━━ Available data

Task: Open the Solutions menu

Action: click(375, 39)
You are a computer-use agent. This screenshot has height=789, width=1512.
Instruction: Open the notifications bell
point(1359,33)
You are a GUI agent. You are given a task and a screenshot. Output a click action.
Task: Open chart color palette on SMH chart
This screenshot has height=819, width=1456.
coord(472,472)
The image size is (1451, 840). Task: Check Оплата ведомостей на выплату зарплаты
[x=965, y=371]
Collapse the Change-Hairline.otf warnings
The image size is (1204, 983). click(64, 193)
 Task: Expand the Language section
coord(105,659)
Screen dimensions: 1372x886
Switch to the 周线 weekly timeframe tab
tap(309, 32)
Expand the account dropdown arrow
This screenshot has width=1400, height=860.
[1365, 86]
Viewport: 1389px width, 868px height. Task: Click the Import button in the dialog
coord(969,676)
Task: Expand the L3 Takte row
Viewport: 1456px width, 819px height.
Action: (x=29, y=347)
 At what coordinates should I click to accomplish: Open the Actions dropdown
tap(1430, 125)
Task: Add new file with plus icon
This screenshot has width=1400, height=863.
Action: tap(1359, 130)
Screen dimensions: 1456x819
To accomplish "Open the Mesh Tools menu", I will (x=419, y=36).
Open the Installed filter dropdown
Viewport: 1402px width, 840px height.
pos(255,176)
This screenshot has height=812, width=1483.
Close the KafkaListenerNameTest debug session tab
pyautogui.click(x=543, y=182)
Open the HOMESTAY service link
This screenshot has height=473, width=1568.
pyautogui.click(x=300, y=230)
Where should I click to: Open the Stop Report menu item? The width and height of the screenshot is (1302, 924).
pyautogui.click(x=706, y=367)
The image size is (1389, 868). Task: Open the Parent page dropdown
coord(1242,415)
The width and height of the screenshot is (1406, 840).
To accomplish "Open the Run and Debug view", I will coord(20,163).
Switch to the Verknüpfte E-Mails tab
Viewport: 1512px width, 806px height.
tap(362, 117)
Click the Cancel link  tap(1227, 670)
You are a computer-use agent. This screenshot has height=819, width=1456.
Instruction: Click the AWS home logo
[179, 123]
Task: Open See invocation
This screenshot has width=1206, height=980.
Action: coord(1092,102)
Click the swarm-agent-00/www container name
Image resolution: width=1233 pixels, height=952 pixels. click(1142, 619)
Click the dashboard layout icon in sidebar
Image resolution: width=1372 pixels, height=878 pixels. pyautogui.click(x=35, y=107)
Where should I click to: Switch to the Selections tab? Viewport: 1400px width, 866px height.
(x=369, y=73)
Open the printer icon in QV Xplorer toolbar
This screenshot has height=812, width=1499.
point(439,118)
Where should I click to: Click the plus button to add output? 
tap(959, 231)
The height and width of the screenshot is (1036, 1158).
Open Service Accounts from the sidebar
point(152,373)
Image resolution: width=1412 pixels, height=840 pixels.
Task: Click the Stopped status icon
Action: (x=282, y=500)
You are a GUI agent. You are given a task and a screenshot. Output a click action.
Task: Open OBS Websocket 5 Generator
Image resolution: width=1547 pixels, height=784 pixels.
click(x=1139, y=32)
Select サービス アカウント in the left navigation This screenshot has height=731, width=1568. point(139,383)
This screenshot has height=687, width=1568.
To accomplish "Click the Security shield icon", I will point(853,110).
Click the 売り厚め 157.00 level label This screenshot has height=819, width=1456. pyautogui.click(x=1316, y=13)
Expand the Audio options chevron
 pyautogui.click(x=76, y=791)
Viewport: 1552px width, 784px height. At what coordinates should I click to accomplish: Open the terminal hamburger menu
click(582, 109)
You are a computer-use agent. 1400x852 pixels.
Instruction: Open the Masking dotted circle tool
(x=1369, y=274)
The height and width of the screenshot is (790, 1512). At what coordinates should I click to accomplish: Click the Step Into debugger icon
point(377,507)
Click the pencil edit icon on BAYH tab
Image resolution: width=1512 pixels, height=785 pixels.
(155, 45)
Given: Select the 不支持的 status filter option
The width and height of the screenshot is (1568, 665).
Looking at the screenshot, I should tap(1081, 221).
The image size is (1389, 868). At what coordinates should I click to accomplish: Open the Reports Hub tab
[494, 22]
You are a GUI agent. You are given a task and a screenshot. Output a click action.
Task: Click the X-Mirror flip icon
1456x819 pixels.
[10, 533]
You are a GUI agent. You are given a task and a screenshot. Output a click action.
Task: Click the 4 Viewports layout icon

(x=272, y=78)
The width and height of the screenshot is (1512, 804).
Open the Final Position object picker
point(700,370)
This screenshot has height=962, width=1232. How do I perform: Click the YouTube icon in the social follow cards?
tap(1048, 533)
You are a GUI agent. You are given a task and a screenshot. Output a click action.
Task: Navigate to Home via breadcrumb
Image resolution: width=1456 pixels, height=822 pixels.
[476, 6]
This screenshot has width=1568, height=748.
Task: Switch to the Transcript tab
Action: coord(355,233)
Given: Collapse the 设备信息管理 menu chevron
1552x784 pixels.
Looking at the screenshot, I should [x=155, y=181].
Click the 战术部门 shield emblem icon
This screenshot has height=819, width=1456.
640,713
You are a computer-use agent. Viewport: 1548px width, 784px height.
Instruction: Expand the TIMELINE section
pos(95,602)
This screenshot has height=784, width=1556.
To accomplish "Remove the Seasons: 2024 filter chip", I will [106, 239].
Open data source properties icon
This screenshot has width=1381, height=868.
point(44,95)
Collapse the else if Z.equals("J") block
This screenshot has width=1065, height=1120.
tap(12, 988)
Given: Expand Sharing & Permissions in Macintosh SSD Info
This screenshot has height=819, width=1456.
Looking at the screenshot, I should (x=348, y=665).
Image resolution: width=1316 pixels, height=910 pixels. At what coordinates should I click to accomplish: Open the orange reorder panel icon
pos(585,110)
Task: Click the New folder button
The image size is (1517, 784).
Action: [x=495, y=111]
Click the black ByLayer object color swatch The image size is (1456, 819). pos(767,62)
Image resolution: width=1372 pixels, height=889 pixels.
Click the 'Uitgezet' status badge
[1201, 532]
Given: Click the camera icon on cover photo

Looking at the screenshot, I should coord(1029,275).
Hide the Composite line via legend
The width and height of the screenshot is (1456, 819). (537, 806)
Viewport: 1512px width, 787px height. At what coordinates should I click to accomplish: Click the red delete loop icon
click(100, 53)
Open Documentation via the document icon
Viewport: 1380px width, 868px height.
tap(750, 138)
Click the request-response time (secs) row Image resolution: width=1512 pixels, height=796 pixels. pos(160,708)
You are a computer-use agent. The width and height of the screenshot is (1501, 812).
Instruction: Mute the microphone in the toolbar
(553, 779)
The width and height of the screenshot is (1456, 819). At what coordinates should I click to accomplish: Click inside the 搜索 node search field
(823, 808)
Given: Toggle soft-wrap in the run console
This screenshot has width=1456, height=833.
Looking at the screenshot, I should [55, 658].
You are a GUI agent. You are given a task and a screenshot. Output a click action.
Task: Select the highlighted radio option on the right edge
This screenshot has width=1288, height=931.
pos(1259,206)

━━━━

Please reproduce each record precisely as written.

Task: Open the Solutions menu

Action: click(375, 39)
You are a computer-use agent. This screenshot has height=789, width=1512.
Instruction: Open the notifications bell
point(1359,33)
You are a GUI agent. You are given a task and a screenshot. Output a click action.
Task: Open chart color palette on SMH chart
This screenshot has height=819, width=1456.
coord(472,472)
The image size is (1451, 840). Task: Check Оплата ведомостей на выплату зарплаты
[x=965, y=371]
Collapse the Change-Hairline.otf warnings
The image size is (1204, 983). click(64, 193)
 Task: Expand the Language section
coord(105,659)
Screen dimensions: 1372x886
Switch to the 周线 weekly timeframe tab
tap(309, 32)
Expand the account dropdown arrow
This screenshot has width=1400, height=860.
[1365, 86]
Viewport: 1389px width, 868px height. Task: Click the Import button in the dialog
coord(969,676)
Task: Expand the L3 Takte row
Viewport: 1456px width, 819px height.
Action: (x=29, y=347)
 At what coordinates should I click to accomplish: Open the Actions dropdown
tap(1430, 125)
Task: Add new file with plus icon
This screenshot has width=1400, height=863.
Action: tap(1359, 130)
Screen dimensions: 1456x819
To accomplish "Open the Mesh Tools menu", I will (x=419, y=36).
Open the Installed filter dropdown
Viewport: 1402px width, 840px height.
pos(255,176)
This screenshot has height=812, width=1483.
Close the KafkaListenerNameTest debug session tab
pyautogui.click(x=543, y=182)
Open the HOMESTAY service link
This screenshot has height=473, width=1568.
pyautogui.click(x=300, y=230)
Where should I click to: Open the Stop Report menu item? The width and height of the screenshot is (1302, 924).
pyautogui.click(x=706, y=367)
The image size is (1389, 868). Task: Open the Parent page dropdown
coord(1242,415)
The width and height of the screenshot is (1406, 840).
To accomplish "Open the Run and Debug view", I will coord(20,163).
Switch to the Verknüpfte E-Mails tab
Viewport: 1512px width, 806px height.
tap(362, 117)
Click the Cancel link  tap(1227, 670)
You are a computer-use agent. This screenshot has height=819, width=1456.
Instruction: Click the AWS home logo
[179, 123]
Task: Open See invocation
This screenshot has width=1206, height=980.
Action: coord(1092,102)
Click the swarm-agent-00/www container name
Image resolution: width=1233 pixels, height=952 pixels. click(1142, 619)
Click the dashboard layout icon in sidebar
Image resolution: width=1372 pixels, height=878 pixels. pyautogui.click(x=35, y=107)
Where should I click to: Switch to the Selections tab? Viewport: 1400px width, 866px height.
(x=369, y=73)
Open the printer icon in QV Xplorer toolbar
This screenshot has height=812, width=1499.
point(439,118)
Where should I click to: Click the plus button to add output? 
tap(959, 231)
The height and width of the screenshot is (1036, 1158).
Open Service Accounts from the sidebar
point(152,373)
Image resolution: width=1412 pixels, height=840 pixels.
Task: Click the Stopped status icon
Action: (x=282, y=500)
You are a GUI agent. You are given a task and a screenshot. Output a click action.
Task: Open OBS Websocket 5 Generator
Image resolution: width=1547 pixels, height=784 pixels.
click(x=1139, y=32)
Select サービス アカウント in the left navigation This screenshot has height=731, width=1568. point(139,383)
This screenshot has height=687, width=1568.
To accomplish "Click the Security shield icon", I will point(853,110).
Click the 売り厚め 157.00 level label This screenshot has height=819, width=1456. pyautogui.click(x=1316, y=13)
Expand the Audio options chevron
 pyautogui.click(x=76, y=791)
Viewport: 1552px width, 784px height. At what coordinates should I click to accomplish: Open the terminal hamburger menu
click(582, 109)
You are a computer-use agent. 1400x852 pixels.
Instruction: Open the Masking dotted circle tool
(x=1369, y=274)
The height and width of the screenshot is (790, 1512). At what coordinates should I click to accomplish: Click the Step Into debugger icon
point(377,507)
Click the pencil edit icon on BAYH tab
Image resolution: width=1512 pixels, height=785 pixels.
(155, 45)
Given: Select the 不支持的 status filter option
The width and height of the screenshot is (1568, 665).
Looking at the screenshot, I should tap(1081, 221).
The image size is (1389, 868). At what coordinates should I click to accomplish: Open the Reports Hub tab
[494, 22]
You are a GUI agent. You are given a task and a screenshot. Output a click action.
Task: Click the X-Mirror flip icon
1456x819 pixels.
[10, 533]
You are a GUI agent. You are given a task and a screenshot. Output a click action.
Task: Click the 4 Viewports layout icon

(x=272, y=78)
The width and height of the screenshot is (1512, 804).
Open the Final Position object picker
point(700,370)
This screenshot has height=962, width=1232. How do I perform: Click the YouTube icon in the social follow cards?
tap(1048, 533)
You are a GUI agent. You are given a task and a screenshot. Output a click action.
Task: Navigate to Home via breadcrumb
Image resolution: width=1456 pixels, height=822 pixels.
[476, 6]
This screenshot has width=1568, height=748.
Task: Switch to the Transcript tab
Action: coord(355,233)
Given: Collapse the 设备信息管理 menu chevron
1552x784 pixels.
Looking at the screenshot, I should [x=155, y=181].
Click the 战术部门 shield emblem icon
This screenshot has height=819, width=1456.
640,713
You are a computer-use agent. Viewport: 1548px width, 784px height.
Instruction: Expand the TIMELINE section
pos(95,602)
This screenshot has height=784, width=1556.
To accomplish "Remove the Seasons: 2024 filter chip", I will [106, 239].
Open data source properties icon
This screenshot has width=1381, height=868.
point(44,95)
Collapse the else if Z.equals("J") block
This screenshot has width=1065, height=1120.
tap(12, 988)
Given: Expand Sharing & Permissions in Macintosh SSD Info
This screenshot has height=819, width=1456.
Looking at the screenshot, I should (x=348, y=665).
Image resolution: width=1316 pixels, height=910 pixels. At what coordinates should I click to accomplish: Open the orange reorder panel icon
pos(585,110)
Task: Click the New folder button
The image size is (1517, 784).
Action: [x=495, y=111]
Click the black ByLayer object color swatch The image size is (1456, 819). pos(767,62)
Image resolution: width=1372 pixels, height=889 pixels.
Click the 'Uitgezet' status badge
[1201, 532]
Given: Click the camera icon on cover photo

Looking at the screenshot, I should coord(1029,275).
Hide the Composite line via legend
The width and height of the screenshot is (1456, 819). (537, 806)
Viewport: 1512px width, 787px height. At what coordinates should I click to accomplish: Click the red delete loop icon
click(100, 53)
Open Documentation via the document icon
Viewport: 1380px width, 868px height.
tap(750, 138)
Click the request-response time (secs) row Image resolution: width=1512 pixels, height=796 pixels. pos(160,708)
You are a computer-use agent. The width and height of the screenshot is (1501, 812).
Instruction: Mute the microphone in the toolbar
(553, 779)
The width and height of the screenshot is (1456, 819). At what coordinates should I click to accomplish: Click inside the 搜索 node search field
(823, 808)
Given: Toggle soft-wrap in the run console
This screenshot has width=1456, height=833.
Looking at the screenshot, I should [55, 658].
You are a GUI agent. You are given a task and a screenshot. Output a click action.
Task: Select the highlighted radio option on the right edge
This screenshot has width=1288, height=931.
pos(1259,206)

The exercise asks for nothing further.